Dans ma chronique du mois dernier j’écrivais que les mâchoires du piège Value for Money étaient en train de se refermer. Je ne croyais pas si bien dire : on a appris début novembre que BNP Paribas Cardif allait déréférencer 41 produits.
Mais au fait, c’est quoi « Value for Money » ?
C’est une notion introduite par l’Union européenne dans le cadre de la stratégie d’investissement de détail (Retail Investment Strategy, ou RIS), stratégie par ailleurs combattue par tous les lobbies financiers partisans du statu quo et des produits de placement trop chers.
Value for Money, c’est le bon vieux rapport qualité/prix, qui doit être satisfaisant pour le consommateur.

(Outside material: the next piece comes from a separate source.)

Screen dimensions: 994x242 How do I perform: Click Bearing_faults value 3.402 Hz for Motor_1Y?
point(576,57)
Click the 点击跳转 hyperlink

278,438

L’ACPR avait averti les assureurs en décembre 2022 par la voix de son vice-président Jean-Paul Faugère de la nécessité de faire le ménage dans les unités de compte ne répondant pas aux critères de la Value for Money :
Tous les signaux semblent donc indiquer qu’un mouvement des professionnels serait opportun voire nécessaire. Ce mouvement devrait se caractériser par une double exigence de transparence et d’autoévaluation.
France Assureurs avait reçu le message cinq sur cinq et avait invité « ses membres à renforcer, à compter de 2023, l’examen des unités de compte (UC) référencées hors titres vifs dans ces contrats en comparant les frais de chaque UC à un niveau de référence. »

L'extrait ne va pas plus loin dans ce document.